Scientist Focus: Dr Tara Spires-Jones
Dr Tara Spires-Jones is based at the University of Edinburgh, where she studies the connections between nerve cells in the brain to understand how they become disrupted in Alzheimer’s disease.
Tara has just been appointed Chair of the Alzheimer’s Research UK Grant Review Board, the panel of experts that meets to recommend the most promising research projects that the charity should fund. We caught up with Tara to find out a bit more about her.
Name and job title
Dr Tara Spires-Jones, Interim Director, Centre for Cognitive and Neural System; Reader and Chancellor’s Fellow, Edinburgh Neuroscience, University of Edinburgh.
What was your early career path to being a researcher?
I’ve always loved nature and science, and when I went to university I had to make a choice between drama and science. Through winning a drama competition, scholarship opportunities opened up and I was offered one in chemistry and so took the decision that I was not going to be an actor but would pursue science!
Why did you choose to be a dementia researcher?
As an undergraduate, I started out studying chemistry, and then changed to biochemistry. By the end of my degree I was quite interested in the brain, so I spent a summer working in Paris for Nicole LeDouarin who does amazing work on the development of the nervous system. I became fascinated by the brain – what makes us human and how our brains work. It was about halfway through my PhD that I became interested in how the brain goes wrong in disease, when I did some work investigating Huntington’s disease.

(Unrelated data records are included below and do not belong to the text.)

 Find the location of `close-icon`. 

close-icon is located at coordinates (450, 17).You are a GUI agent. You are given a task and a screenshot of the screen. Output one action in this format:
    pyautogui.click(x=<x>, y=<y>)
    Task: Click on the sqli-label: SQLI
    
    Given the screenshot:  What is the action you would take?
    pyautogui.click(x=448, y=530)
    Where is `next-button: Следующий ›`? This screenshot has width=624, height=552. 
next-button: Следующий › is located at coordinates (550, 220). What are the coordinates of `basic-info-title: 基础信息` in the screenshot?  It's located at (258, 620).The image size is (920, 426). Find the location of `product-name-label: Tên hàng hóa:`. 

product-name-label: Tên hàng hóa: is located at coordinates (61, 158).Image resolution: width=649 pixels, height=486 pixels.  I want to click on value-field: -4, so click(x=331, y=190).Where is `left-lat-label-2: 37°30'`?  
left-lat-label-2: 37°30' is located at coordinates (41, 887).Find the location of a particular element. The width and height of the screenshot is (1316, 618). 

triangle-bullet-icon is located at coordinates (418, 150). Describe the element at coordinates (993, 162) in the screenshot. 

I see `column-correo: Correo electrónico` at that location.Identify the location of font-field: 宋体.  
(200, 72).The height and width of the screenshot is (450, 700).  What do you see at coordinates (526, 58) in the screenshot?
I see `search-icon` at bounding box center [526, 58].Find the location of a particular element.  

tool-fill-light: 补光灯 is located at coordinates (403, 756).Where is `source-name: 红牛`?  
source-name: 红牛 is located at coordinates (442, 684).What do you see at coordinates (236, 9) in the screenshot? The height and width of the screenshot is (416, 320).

My PhD research focussed on the connections between nerve cells, called synapses. We know that disruption of these connections happens early on in diseases like Alzheimer’s and is linked to the decline in memory and thinking skills. So when I was looking for my next step after my PhD, I thought dementia was an area where I could really make a difference – using my knowledge and skills to try to understand how these connections go wrong in Alzheimer’s and whether there are ways to protect them.
What does your research focus on and why is this area important?
My group focuses on these synaptic connections in the brain – in a healthy brain, these connections are what allow you to learn, make new memories and remember. In Alzheimer’s, you start to lose these connections, and the loss of them tracks the progression of the disease closely. Synapses are quite nifty as they can repair themselves, unlike nerve cells which once lost are gone forever. If a connection is disrupted, nerve cells are able to make a new connection elsewhere. If we can figure out what’s going wrong with these connections and prevent or reverse their loss, then we have a real chance of helping people with the disease.
What hope does your work bring to people with dementia?
I’m what is known as a basic lab scientist – my team aren’t the ones searching for new drugs, but instead we focus on the fundamental changes that happen in the brain in disease. The hope is through our work in trying to understand the processes that are going wrong, we can help other teams looking for treatments to be more targeted and have a better chance of coming up with something effective based on this more accurate understanding.
What advice would you give to aspiring scientists?
Do what you love – find a project that you’re really interested in because it’s so exciting discovering new things but it can also be challenging, so follow something you’re really passionate about.
What is the role of the Grant Review Board and what does it mean to you to be chair?
The Grant Review Board looks at the applications that Alzheimer’s Research UK receives from scientists across the UK and ranks them based on which ones are the best and most scientifically rigorous projects. This ensures the charity is funding the strongest research and using the money raised by supporters in the best way possible. Being Chair of this board is a real honour, and it means I get to help support the scientific strategy of Alzheimer’s Research UK, ensuring that important areas of research and good solid science get funded.
What do you do outside of the lab?
Mostly play with my kids and my dog, and read when I get the chance.
What’s the one thing you can’t live without?
I’m going to take a desert island discs approach on this and assume you’ll let me have my family as a given! But other than that, sci fi novels – I love going off into a different world.